Aussi la femme est-elle largement convoquée dans le livre, d’abord par le biais de multiples références faites à d’illustres prédécesseurs ou contemporaines – Emmy Henning, Sophie Tauber, Kathy Acker ou Sophie Calle notamment –, puis à travers le récit de deux actions artistiques (performances dans la performance du livre), l’une de Eleanor Antin, l’autre de Hannah Wilk. Le contenu de ces actions étaie la volonté de changement voulu par Chris, mais il expose également, s’il était nécessaire d’insister sur ce point, que la femme ne peut s’affirmer que dans la peine, dans un monde où l’homme ne fait généralement que l’effort d’imposer ses règles. Medium choisi par ces femmes pour faire valoir leurs revendications, la performance engage le corps. De la même manière I love Dick est l’histoire d’un corps qui se déplace dans un concept, qui veut s’imposer un parcours différent, qui voudrait peser par sa détermination sur les interdits, les coutumes locales (masculines), pour faire sauter les verrous dont les hommes détiennent la clé. Un corps qui voudrait vivre comme il l’entend, dégagé des conventions dont il n’est pas l’auteur et dont il subit depuis plus de trente ans les affres.
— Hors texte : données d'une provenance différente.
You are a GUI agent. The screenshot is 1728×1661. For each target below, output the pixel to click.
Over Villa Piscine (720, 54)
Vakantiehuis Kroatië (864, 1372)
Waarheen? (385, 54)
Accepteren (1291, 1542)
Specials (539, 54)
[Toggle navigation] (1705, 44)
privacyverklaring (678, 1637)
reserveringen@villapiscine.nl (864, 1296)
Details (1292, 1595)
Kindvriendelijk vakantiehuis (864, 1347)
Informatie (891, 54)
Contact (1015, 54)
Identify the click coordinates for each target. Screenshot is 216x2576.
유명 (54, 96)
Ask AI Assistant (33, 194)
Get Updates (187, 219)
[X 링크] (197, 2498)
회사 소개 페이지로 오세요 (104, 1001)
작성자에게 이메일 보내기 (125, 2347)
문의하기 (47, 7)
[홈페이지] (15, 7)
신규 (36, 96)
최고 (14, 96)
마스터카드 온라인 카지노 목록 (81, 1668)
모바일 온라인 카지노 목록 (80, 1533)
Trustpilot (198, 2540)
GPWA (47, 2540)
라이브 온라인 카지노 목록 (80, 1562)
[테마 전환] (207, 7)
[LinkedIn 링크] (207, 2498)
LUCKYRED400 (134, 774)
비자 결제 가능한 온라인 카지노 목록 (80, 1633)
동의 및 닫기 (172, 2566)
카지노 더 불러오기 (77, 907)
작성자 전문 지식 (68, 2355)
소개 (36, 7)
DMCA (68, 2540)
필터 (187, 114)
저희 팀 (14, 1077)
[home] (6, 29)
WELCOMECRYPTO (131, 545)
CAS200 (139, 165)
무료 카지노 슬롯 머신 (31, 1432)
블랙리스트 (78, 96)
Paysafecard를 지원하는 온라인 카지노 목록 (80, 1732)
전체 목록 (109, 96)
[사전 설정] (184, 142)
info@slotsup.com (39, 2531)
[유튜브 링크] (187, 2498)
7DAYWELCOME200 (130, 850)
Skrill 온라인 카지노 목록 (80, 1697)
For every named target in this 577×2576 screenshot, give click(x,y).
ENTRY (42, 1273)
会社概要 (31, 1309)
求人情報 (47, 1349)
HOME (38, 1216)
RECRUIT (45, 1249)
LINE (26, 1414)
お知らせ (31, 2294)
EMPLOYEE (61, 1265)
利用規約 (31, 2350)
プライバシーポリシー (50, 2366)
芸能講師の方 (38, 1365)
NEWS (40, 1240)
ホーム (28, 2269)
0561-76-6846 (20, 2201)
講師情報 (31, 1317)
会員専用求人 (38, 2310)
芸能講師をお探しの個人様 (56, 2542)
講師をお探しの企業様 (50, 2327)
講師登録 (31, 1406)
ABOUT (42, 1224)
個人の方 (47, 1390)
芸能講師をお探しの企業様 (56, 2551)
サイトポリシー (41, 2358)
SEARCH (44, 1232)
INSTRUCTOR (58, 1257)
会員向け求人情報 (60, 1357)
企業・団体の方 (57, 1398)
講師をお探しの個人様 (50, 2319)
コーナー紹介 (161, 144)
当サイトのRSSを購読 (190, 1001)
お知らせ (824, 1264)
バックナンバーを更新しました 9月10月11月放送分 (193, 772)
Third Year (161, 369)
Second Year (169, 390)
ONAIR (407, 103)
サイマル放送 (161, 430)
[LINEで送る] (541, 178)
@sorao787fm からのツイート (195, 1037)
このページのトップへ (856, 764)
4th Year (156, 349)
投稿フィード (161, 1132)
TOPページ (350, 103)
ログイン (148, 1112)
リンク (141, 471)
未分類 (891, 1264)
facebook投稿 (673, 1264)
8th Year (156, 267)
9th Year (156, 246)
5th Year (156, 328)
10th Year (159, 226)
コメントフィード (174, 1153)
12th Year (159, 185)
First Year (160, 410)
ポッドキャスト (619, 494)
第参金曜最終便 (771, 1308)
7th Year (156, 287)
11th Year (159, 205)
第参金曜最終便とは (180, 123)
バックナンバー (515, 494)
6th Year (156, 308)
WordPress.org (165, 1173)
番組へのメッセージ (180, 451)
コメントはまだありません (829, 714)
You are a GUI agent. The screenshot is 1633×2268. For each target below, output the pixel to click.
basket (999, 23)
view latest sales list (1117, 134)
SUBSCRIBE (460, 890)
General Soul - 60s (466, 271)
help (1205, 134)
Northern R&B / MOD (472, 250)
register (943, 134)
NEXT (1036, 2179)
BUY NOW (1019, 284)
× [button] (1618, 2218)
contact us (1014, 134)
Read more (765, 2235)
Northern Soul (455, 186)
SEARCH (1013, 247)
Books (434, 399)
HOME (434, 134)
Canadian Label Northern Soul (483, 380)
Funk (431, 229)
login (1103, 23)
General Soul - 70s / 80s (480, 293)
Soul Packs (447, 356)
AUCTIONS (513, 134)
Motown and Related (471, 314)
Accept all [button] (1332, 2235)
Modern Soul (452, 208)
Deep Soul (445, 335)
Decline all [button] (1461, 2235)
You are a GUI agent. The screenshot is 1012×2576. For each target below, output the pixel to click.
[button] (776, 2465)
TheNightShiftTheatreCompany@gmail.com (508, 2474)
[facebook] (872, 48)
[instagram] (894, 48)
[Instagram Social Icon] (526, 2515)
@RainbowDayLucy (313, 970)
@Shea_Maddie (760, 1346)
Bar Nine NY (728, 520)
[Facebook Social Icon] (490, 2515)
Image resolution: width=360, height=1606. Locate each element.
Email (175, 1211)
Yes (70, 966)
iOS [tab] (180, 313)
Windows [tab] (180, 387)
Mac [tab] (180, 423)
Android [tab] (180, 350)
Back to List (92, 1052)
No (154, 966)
L’écriture de Chris Kraus, femme de grande érudition, est d’une ampleur réjouissante. Toute phrase a son poids nécessaire, et l’auteure nous entraîne dans un périple initiatique et dans le tourbillon de sa folie amoureuse, sans la moindre complaisance. Cette prose dynamique accompagne des résolutions difficiles et une conséquence heureuse : Chris quitte Sylvère pour mieux s’identifier et pour se donner la possibilité de faire des choix personnels ; et si Dick ne répond pas au rendez-vous qu’elle lui fixe, Chris obtiendra néanmoins de cet amour manqué « le don d’écriture ». C’est ainsi que la recension de cette performance douloureuse, que ce livre intense et « d’un nouveau genre, quelque part entre la critique culturelle et la fiction » – comme le définit Sylvère –, offre à Chris Kraus sa première et définitive indépendance.